It's almost fall cleaning time, and the Oriole Advocates are hoping you'll get an early start on your tidying up, helping them and some faraway kids in the process.
Sunday's Orioles game against the White Sox marks the annual Cardboard to Leather collection at Camden Yards. Members of the advocates will be stationed at the turnstiles to collect your gently used but usable baseball and softball equipment. So if you've got a spare ball, bat, glove or base collecting dust in a closet, feel free to tote it to the ballpark and drop it in the collection bins.
Don't have any equipment? Money is always welcome, too. With it, the Advocates can purchase equipment that isn't donated. Imagine a catcher's chest protector that doesn't have a pair of shinguards to go with it. You get the idea.
What happens to the equipment you no longer need (or the cash in your pocket)? The Advocates make repairs if necessary and ship gear to youth players in underprivileged countries like Afghanistan, Aruba, Belgrade, Belize, Cuba, the Dominican Republic, Nicaragua, and Venezuela. In short, it goes where it's most needed - and it makes a big impact.

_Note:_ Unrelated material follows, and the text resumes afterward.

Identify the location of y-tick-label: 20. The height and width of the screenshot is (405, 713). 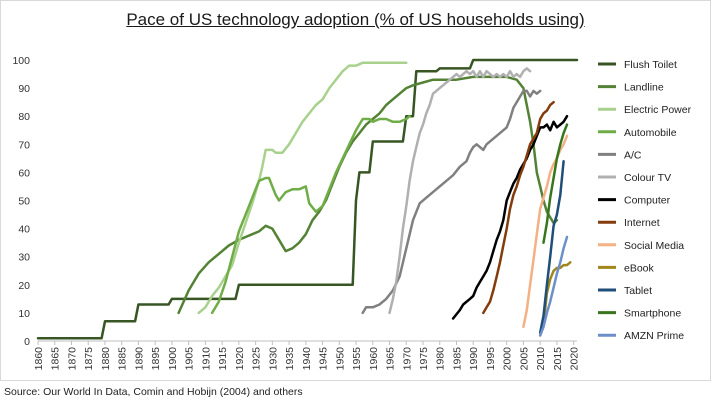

The Advocates have been overseeing Cardboard to Leather collections since the early 1990s, when the late Chuck Lippy read a story by then-Baltimore Sun writer John Eisenberg that described how baseball-crazy kids in the Dominican Republic used tree limbs for bats and tape-wrapped cardboard to fashion makeshift gloves. Since starting the initiative, the Advocates have collected and distributed more than 80 tons of equipment to those in need. Baseball is universal; so is the smile on the face of a youngster who gets to choose his or her own glove, or a brand-new ball.
If you want a more complete description of Cardboard to Leather, check out this story I penned for MLB.com in 2008.
And start looking around your home for anything that might help the Advocates help some kids who love baseball.